- Born: 14 February 1944 (age 82) Bristol, England
- Education: Fairfield Grammar School
- Alma mater: Cardiff University
- Occupation: Businesswoman
- Known for: Founder of Specsavers
- Spouse: Doug Perkins
- Children: 3

= Mary Perkins =

English businesswoman (born 1944)

Dame Mary Lesley Perkins, (born 14 February 1944) is an English billionaire who is the co-founder of Specsavers, the British retail optometry and audiology chain. In 2013 she became Britain's first female self-made billionaire.

Together with her husband, co-founder and chairman Doug Perkins, Dame Mary has three children, all of whom work for Specsavers, and are eventually expected to take over the privately owned company.

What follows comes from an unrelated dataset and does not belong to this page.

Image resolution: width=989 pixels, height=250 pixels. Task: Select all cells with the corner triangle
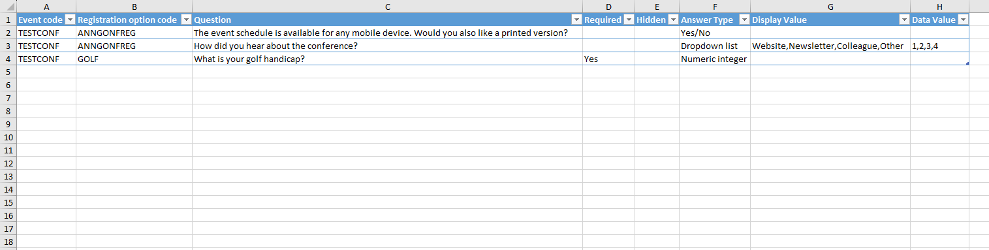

In The Sunday Times Rich List 2026, Mary and Doug Perkins and family were ranked 117th in the list of Britain's Wealthiest People, with their personal worth estimated at £1.409 billion. In February 2026, they were listed in the Sunday Times Tax list with an estimated £121.7 million.

==Early life==
She attended Fairfield Grammar School in Bristol. She then went to Cardiff University to train as an optometrist. At Cardiff, she met Doug Perkins, whom she later married. The couple established their first business in Bristol in the 1960s. This became a chain of optometrists around Bristol, which they sold for £2 million in 1980. After the sale the couple moved to Guernsey, where Mary's father had retired.

==Specsavers==
Mary and Doug Perkins established Specsavers in Guernsey in 1984. In 2007 it was the largest privately owned opticians in the world, with nearly 900 stores across the UK and Europe. By 2011 the company had an annual turnover of £1.5bn and over 30,000 staff in markets in the UK, Europe and Australasia.

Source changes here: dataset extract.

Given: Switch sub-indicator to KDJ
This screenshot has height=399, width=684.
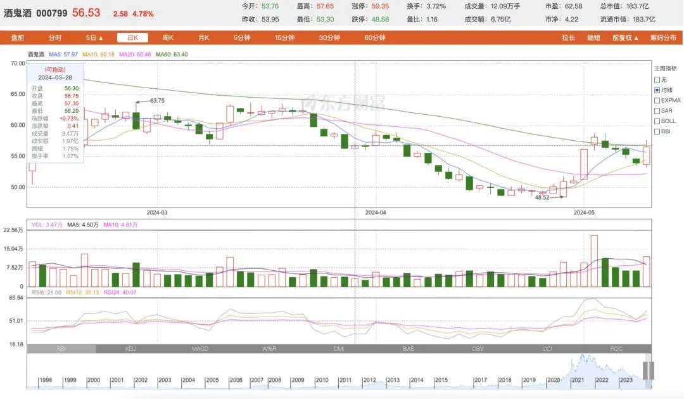Looking at the screenshot, I should point(130,349).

Her current title at Specsavers is "founder". Mary sits on the company board, oversees business development and has particular responsibility for running PR. She has admitted donning disguises and visiting Specsavers stores, posing as a customer.

In 2023, Mary and Doug Perkins placed Specsavers into a family trust, stating that they did not want their children to sell the business to private equity.

==Awards and honours==
Perkins was made an honorary fellow of Cardiff University in 2005. The same year she received the Rotary International Community and Vocational Service Award for her services to charity and in 2006 won the inaugural Spirit of everywoman Award. Perkins was the first female optometrist in the UK to receive the title of Dame Commander of the Order of the British Empire (DBE) in 2007 for services to Business and to the community in Guernsey.

The accolade was also in recognition of her other charitable work, including the Guernsey annual "Specsavers Liberation Tea Dance for pensioners", and her directorship of Women's Refuge and Age Concern. She is also a patron to leading children's charity Kidscape.

Mary also supports culture as the Honorary Patron of Masteg Gleemen, a Welsh Male Voice Choir.

In 2012 Perkins was awarded an Honorary Doctorate of Business from Plymouth University

In February 2013 she was assessed as one of the 100 most powerful women in the United Kingdom by Woman's Hour on BBC Radio 4.

In July 2015 she was made an Officer Sister of the Most Venerable Order of the Hospital of Saint John of Jerusalem.

In October 2017, Mary was honoured with an EY Entrepreneur Of The Year UK Lifetime Achievement Award for her continued contribution to entrepreneurship and the economy.

In 2018, Mary was awarded an honorary Doctor of Laws by the University of Bristol and an honorary Doctor of Science by De Montfort University in Leicester.

In 2023, Mary was inducted into the Great British Entrepreneur Awards Hall of Fame in recognition of her continued support for new business leaders.

==Other==
Perkins is a founding patron of the not-for-profit social enterprise Modern Muse.